## A brief case study in causal inference: age and falling grades

An interesting claim I found in the press: there is some concern because GCSE grades in England this year were lower than last year. What caused this?

One reason for the weaker than expected results was the higher number of younger students taking GCSE papers. The JCQ figures showed a 39% increase in the number of GCSE exams taken by those aged 15 or younger, for a total of 806,000.

This effect could be seen in English, with a 42% increase in entries from those younger than 16. While results for 16-year-olds remained stable, JCQ said the decline in top grades “can, therefore, be explained by younger students not performing as strongly as 16-year-olds”.

Newspapers seem to get worried whenever there are educational results out that there might be some dreadful societal decline going on, and that any change in educational outcomes might be a predictor of the impending collapse of civilisation. This alternative explanation of reduced age is therefore quite interesting, I thought it would be worth trying to analyse it formally to see if it stands up.

First, I think we can draw a graph, essentially a causal Bayes net, that looks like this:

The “decline of civilisation” is perhaps a bit hyperbolic, a less exaggerated alternative cause might be “falling educational standards” or something like that. Whatever it is, it is something that we aren’t sure of. The point is to try and use the GCSE results to work out whether it is happening or not.

On the other hand, the ages of people taking exams is clearly known quite precisely, as is the actual outcome measure, so these aren’t controversial. The other thing that isn’t particularly controversial is the arrow from “decline of civilisation” to “GCSE grades” — while we don’t know if the decline itself is happening or not, we can be fairly sure (I think) that if it did, it would tend to produce worse GSCE grades. That is to say, all else equal, falling standards increase the probability that students will fail their GCSEs.

The first interesting question is whether the arrow from age to GCSE grades should be there. I.e., can we also say that all else equal, younger students get worse GCSE grades?* It seems plausible, but is there any empirical evidence? The quote above in a roundabout way tells us that age and GCSE grades were correlated in this year’s data, because it said that the average results go down if you include all ages rather than looking only at a particular age (namely 16). This is a roundabout way of saying

$P(\mathrm{GCSE\ grade|Age}) \neq P(\mathrm{GCSE\ grade})$

This, according to Reichenbach’s principle of common cause tells us one of two things:

• Age affects GCSE grades; or
• There is a common cause of age and GCSE grades.

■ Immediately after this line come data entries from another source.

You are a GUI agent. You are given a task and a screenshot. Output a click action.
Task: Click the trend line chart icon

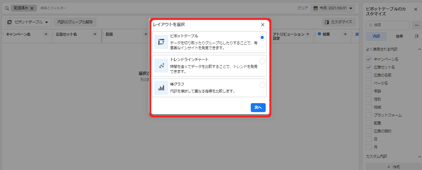(161, 66)
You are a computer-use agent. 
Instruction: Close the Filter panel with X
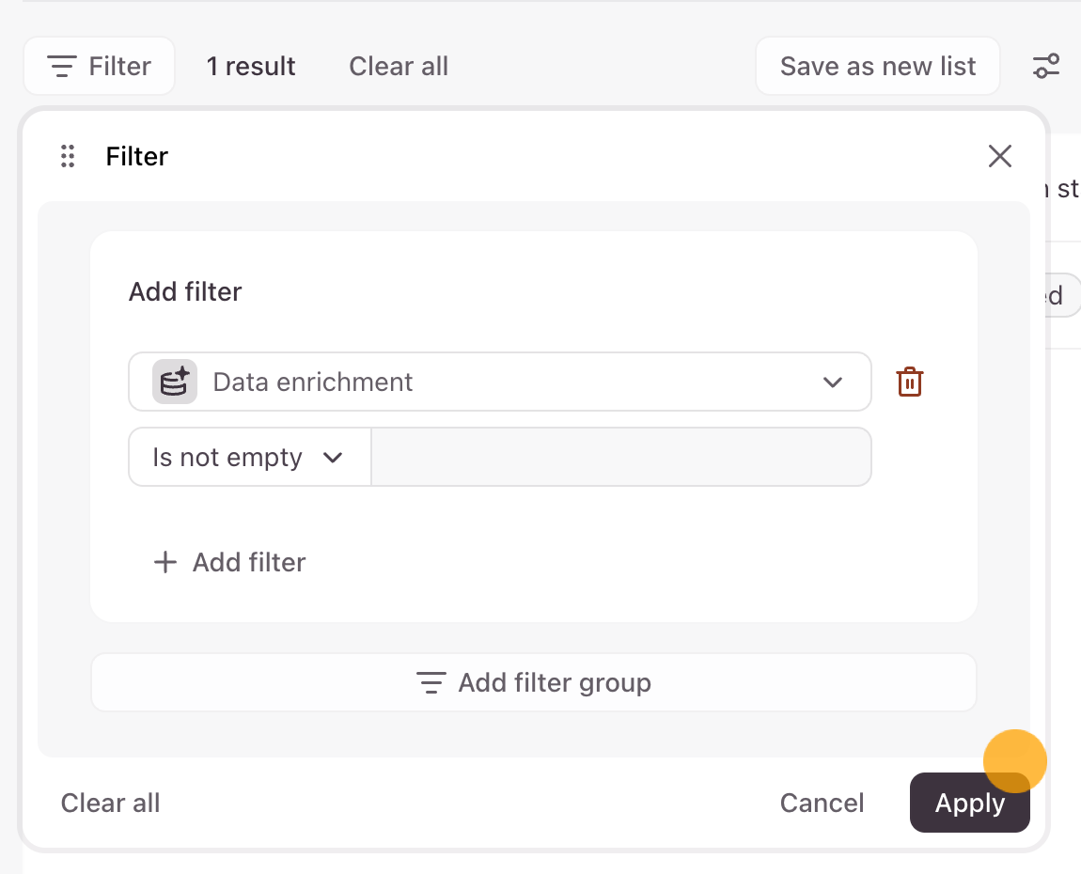point(1000,157)
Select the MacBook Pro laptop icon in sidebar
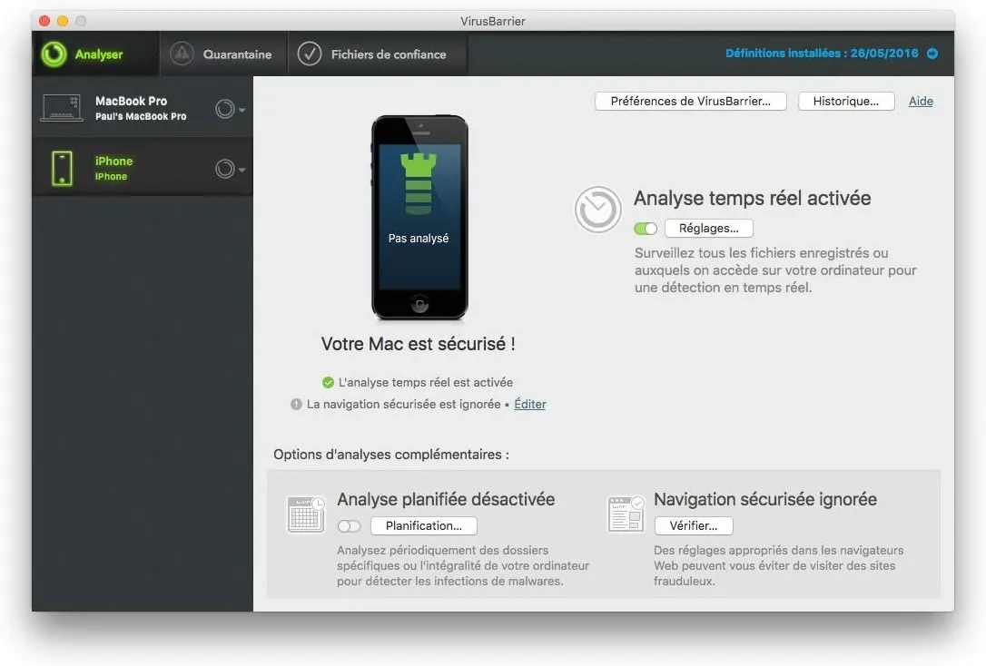Viewport: 986px width, 666px height. click(x=61, y=107)
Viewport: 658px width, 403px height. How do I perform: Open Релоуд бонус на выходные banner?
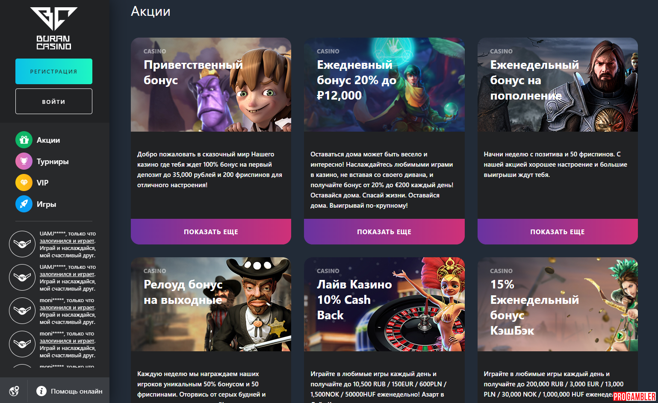click(x=211, y=304)
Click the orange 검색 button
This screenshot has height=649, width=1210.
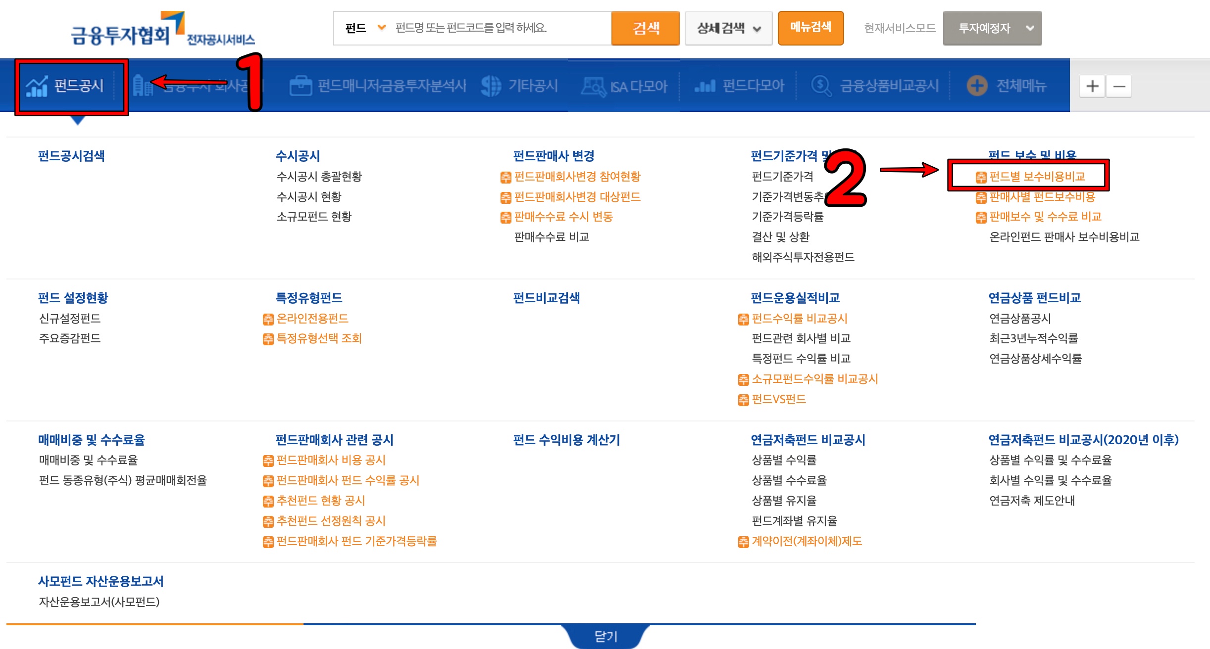point(645,28)
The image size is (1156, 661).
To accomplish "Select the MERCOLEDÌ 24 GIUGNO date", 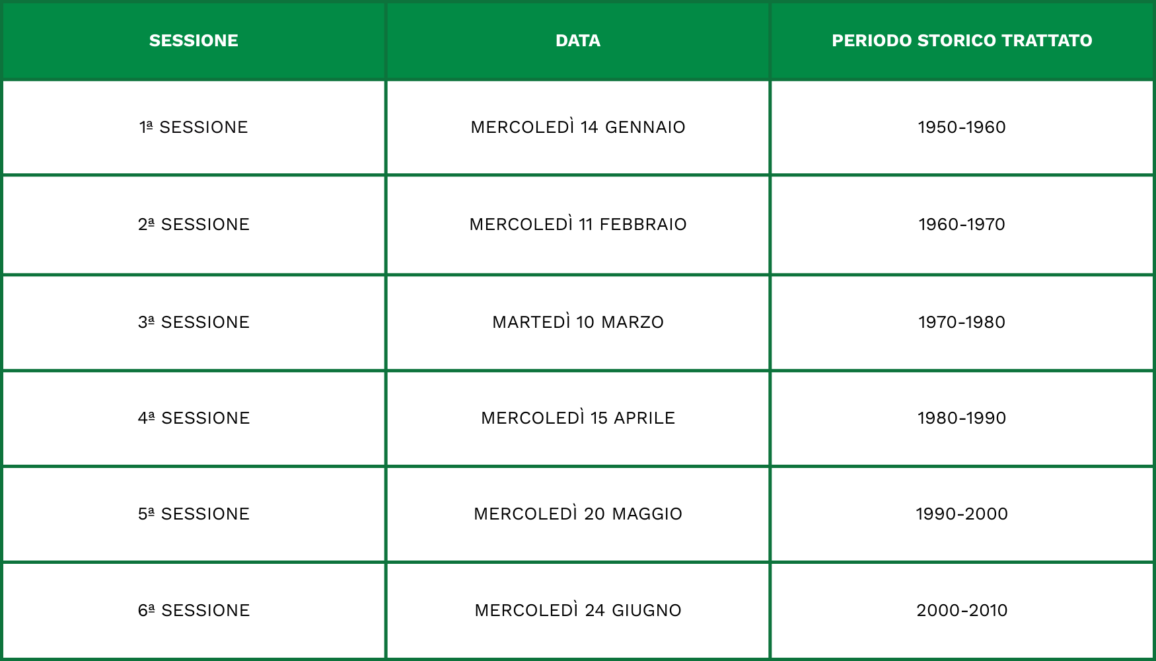I will pos(578,610).
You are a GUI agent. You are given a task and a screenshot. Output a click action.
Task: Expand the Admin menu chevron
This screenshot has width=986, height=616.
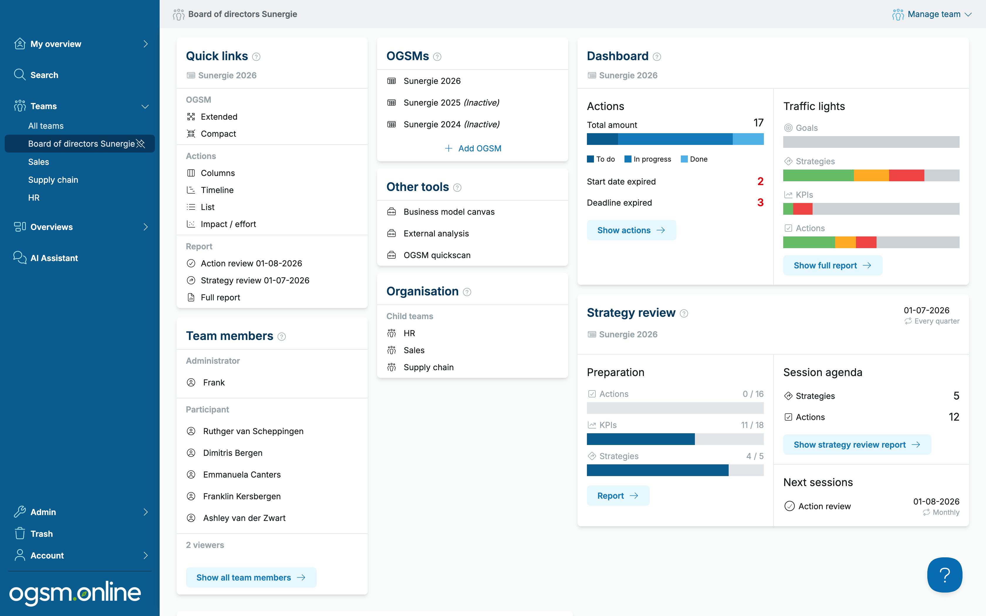click(x=145, y=512)
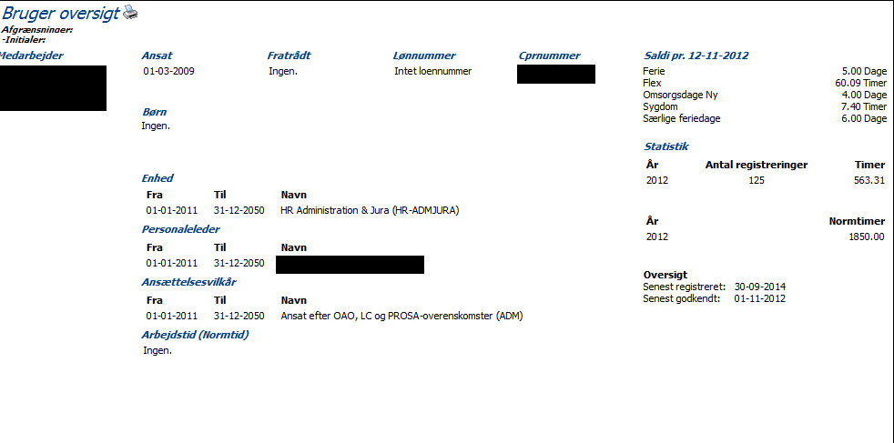Click the Arbejdstid (Normtid) heading
The width and height of the screenshot is (894, 443).
pos(195,334)
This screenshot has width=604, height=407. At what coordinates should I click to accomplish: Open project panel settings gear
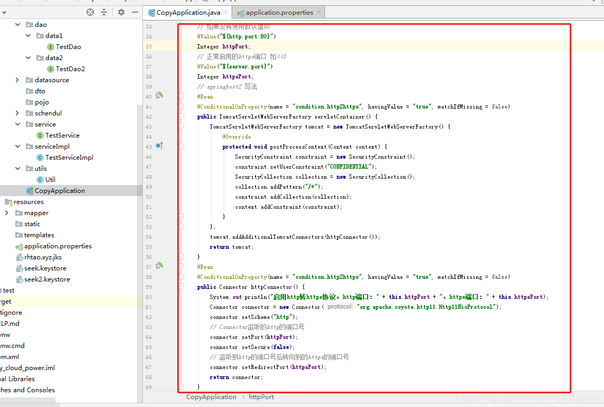click(x=121, y=12)
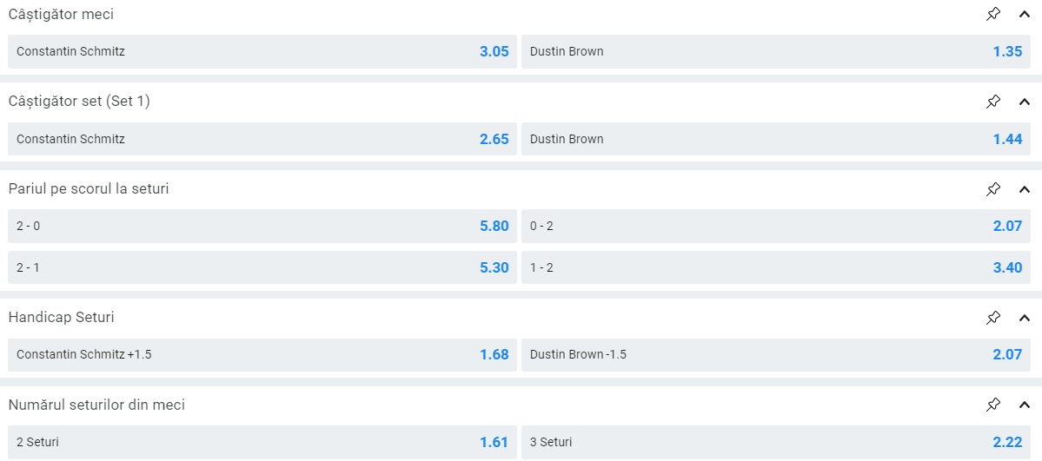Pin the Handicap Seturi market
Image resolution: width=1042 pixels, height=461 pixels.
pyautogui.click(x=993, y=318)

(There is a third theoretical possibility that the GCSE grades someone gets causally affect their age when they take them, but I’m going to exclude this on temporal grounds — your age is determined before you get your GCSE results).

So in order to be sure that Age causes GCSE grades, we need to exclude the second possibility, that there is a common cause.

It might be worth pointing out here, that when we say “age” as a variable, we mean “the age at which people take GCSEs”, not people’s age in general, which is presumably “caused” by their birth date and the passage of time. The age at which they take GCSEs however is caused by factors such as their own decisions and educational, school policies etc. This means that it may even (we don’t know) be caused by the very same “decline in standards” we have been talking about, but I’ll leave out that possibility for now.

So the alternative “common cause” graph (that we want to rule out) looks like this:

A possible alternative where there is a common cause of both age and grades which would explain the correlation. There are also presumably some other unmeasured causes of changing age. We can’t measure the common causes of age and grades directly either.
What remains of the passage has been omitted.